### TASK ITEM:
State how many lines of the records below contain the word "Eric", giving the number and nothing else.

● ● ● ● ●

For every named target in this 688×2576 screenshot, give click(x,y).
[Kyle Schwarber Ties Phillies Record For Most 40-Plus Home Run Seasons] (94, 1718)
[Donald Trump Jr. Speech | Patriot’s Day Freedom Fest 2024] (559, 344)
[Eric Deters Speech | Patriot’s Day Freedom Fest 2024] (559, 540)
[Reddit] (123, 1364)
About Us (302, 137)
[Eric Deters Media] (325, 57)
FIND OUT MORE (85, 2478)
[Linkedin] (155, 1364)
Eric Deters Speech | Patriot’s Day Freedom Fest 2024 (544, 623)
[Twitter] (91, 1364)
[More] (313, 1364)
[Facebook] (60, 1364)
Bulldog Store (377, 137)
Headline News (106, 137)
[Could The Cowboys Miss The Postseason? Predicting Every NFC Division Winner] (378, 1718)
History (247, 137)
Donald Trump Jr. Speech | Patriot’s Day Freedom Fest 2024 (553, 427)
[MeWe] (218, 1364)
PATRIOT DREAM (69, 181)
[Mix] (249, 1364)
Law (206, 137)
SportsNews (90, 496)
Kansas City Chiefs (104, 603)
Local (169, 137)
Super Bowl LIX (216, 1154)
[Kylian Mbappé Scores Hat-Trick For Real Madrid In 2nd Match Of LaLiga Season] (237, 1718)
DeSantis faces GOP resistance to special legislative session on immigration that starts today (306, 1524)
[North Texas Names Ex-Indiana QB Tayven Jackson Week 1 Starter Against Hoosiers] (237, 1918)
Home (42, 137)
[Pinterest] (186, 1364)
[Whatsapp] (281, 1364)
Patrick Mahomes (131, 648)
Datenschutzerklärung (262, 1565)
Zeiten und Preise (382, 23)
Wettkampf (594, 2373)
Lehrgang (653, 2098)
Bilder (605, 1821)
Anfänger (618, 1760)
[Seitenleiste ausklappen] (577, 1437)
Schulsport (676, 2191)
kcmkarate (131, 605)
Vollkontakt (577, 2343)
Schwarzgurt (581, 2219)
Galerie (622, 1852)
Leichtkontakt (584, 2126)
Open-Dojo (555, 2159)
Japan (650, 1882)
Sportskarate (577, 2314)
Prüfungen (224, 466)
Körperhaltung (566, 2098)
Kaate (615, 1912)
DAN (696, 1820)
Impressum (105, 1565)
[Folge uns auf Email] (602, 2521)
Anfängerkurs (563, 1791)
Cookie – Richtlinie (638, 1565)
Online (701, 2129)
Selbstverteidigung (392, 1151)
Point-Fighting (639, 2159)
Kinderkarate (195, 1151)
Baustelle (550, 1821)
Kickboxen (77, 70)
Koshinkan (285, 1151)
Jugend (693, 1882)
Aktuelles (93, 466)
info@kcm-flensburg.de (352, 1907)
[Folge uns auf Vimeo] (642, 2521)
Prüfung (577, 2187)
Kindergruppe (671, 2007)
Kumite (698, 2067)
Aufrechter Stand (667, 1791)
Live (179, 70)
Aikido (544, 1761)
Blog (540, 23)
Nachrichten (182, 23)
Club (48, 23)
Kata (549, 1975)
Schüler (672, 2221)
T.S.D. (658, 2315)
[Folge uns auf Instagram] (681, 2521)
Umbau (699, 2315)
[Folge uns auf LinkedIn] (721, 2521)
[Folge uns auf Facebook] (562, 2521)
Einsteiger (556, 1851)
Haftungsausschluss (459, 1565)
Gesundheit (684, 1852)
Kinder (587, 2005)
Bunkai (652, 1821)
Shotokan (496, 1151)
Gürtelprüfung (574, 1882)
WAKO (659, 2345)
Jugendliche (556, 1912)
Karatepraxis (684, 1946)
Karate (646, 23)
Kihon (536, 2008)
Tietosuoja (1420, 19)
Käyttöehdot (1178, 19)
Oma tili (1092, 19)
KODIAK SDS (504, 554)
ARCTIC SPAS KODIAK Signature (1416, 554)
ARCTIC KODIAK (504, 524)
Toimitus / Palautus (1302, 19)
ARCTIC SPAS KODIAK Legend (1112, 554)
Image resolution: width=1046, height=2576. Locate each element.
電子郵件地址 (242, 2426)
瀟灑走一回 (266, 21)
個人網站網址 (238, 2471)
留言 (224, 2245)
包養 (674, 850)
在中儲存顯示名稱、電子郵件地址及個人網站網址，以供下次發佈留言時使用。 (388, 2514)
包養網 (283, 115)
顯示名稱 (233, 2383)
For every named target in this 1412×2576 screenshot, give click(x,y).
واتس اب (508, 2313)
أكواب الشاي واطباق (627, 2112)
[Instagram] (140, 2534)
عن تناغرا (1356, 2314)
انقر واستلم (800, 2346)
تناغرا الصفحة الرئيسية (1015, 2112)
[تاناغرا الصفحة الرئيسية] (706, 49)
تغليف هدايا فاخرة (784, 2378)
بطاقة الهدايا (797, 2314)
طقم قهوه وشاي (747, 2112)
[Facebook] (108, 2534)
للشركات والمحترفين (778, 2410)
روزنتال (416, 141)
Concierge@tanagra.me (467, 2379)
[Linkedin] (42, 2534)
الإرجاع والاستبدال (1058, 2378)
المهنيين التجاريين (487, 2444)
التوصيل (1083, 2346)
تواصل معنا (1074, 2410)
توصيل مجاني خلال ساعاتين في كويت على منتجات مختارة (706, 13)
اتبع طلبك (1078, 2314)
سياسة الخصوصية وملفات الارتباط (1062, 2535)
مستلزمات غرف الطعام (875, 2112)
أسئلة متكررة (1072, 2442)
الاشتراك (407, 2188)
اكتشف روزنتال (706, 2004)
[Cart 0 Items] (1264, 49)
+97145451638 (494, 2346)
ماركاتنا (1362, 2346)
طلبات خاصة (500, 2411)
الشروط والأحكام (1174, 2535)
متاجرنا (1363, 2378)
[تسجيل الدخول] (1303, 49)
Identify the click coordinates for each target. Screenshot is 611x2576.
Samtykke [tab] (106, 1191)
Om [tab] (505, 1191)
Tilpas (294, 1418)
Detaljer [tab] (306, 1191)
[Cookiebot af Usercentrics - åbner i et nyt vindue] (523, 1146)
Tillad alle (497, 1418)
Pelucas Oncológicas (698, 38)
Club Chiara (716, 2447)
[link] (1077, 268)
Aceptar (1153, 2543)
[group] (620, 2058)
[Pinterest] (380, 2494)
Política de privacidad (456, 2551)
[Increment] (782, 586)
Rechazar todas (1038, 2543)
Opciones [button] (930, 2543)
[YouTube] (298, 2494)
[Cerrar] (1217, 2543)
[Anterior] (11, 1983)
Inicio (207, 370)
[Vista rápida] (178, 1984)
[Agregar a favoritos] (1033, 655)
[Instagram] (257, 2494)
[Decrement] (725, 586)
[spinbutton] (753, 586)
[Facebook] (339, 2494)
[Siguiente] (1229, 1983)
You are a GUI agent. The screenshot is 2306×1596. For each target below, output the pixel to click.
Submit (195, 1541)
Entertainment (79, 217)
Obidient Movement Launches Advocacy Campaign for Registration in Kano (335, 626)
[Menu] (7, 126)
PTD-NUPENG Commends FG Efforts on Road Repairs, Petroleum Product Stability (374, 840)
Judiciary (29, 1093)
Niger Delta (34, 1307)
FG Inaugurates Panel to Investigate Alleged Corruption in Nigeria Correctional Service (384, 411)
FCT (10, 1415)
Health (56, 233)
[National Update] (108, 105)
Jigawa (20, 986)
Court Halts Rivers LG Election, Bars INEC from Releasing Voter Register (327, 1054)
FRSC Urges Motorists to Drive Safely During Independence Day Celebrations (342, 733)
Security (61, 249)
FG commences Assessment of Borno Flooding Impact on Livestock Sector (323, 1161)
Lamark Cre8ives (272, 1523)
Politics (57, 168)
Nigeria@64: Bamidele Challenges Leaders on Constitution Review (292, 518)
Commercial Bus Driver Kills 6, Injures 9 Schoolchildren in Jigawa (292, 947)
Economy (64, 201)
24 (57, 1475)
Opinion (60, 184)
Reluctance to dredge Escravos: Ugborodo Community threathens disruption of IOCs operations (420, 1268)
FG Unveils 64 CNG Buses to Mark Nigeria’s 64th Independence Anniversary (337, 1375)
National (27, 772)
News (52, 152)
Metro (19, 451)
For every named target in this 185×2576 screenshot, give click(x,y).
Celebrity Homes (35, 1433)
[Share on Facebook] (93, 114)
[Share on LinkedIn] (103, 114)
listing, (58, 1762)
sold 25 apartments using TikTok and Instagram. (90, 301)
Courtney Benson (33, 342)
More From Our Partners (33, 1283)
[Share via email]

● ● ● ● ●

### ANSWER FOR THE TASK:
3